The engrossing cover art slowly turns, and the gripping riffs in the next song wash over the listener in grand waves of disturbing yet also mystifying and entrancing sound. By contrast, the drums hammer you senseless and the bass work is a darting, vibrant sensation, while the vocals are crazed in their intensity. Against a backdrop of measured martial beats, the song becomes a blaze of chaos and violent ecstasy, yet the sweeping power of those waves of sound and the chiming tones that rise up through this spectacular storm create a feeling of awe.
From the album Stare Into the Abyss, set for release on June 30th by Odium Records.
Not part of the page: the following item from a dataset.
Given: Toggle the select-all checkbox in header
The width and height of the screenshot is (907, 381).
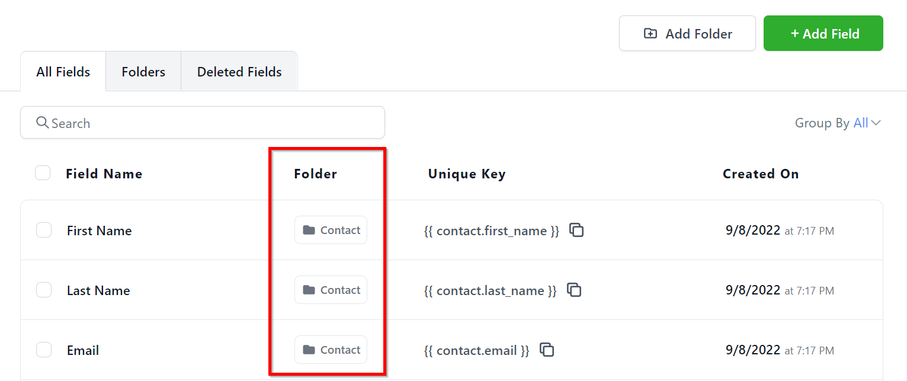Looking at the screenshot, I should coord(43,173).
The next song is a slow burn, a departure from the usual thread of these columns, but it so strongly seized me that I felt compelled to include it. Among other things, it involves passionate singing of considerable power and fluid guitar melodies whose sorrowful tones are poignant. But it’s also tremendously heavy — it will jolt your spine — and the vocals turn to wrenching screams of even greater emotional intensity as the song builds in power. The drumming is beautifully nuanced, but at the right time becomes a pummeling piston within the enveloping storm of calamitous sound. Tremendously magnificent and memorable song too.
From the band’s forthcoming third full-length Nerimo Dienos (Days of Disquiet). I haven’t found a release date.
Jet-speed blast-beats and a raw, searing guitar sound mark the opening of this next song, along with equally raw and cauterizing shrieks. But the drumming moves into head-hooking beats, the riffing becomes almost joyously and defiantly ebullient, the rapid-fire bass seizes attention as well, and the vocals also include tyrannical growls. It’s a ferocious onslaught, but one that includes seductive, pinging arpeggios, and the varying riffs are all tremendously charismatic. The celestial voices and ringing acoustic strings at the end make for a fine contrasting finale to a song that’s capable of spiriting you away with its irresistible spirit and energy.
From a self-titled debut EP, set for release on June 26 by Spread Evil, with distribution by Militant Underground.
TERROR MACHINE (Norway)
To conclude, I’ve picked a song that has terrific primal power. Jagged, jolting chords and swarming and scything riffs present equally cruel and terrorizing aspects, and the acidic goblin snarls sound rabid. On the low end, the drumming and the bass sound like sledgehammers at work on granite. And all of that is well and good, but as icing on the cake, the rapidly rippling melodic leads quickly get their hooks in your head, even though they sound almost hysterically despairing. And the track is capped by an explosive, blood-rushing finish — which makes a nice finish to this entire mega-sized collection.
From the EP Ingen retrett (no retreat), whose lyrics were inspired by World War I, set for release on July 3rd by Stench From Below Records.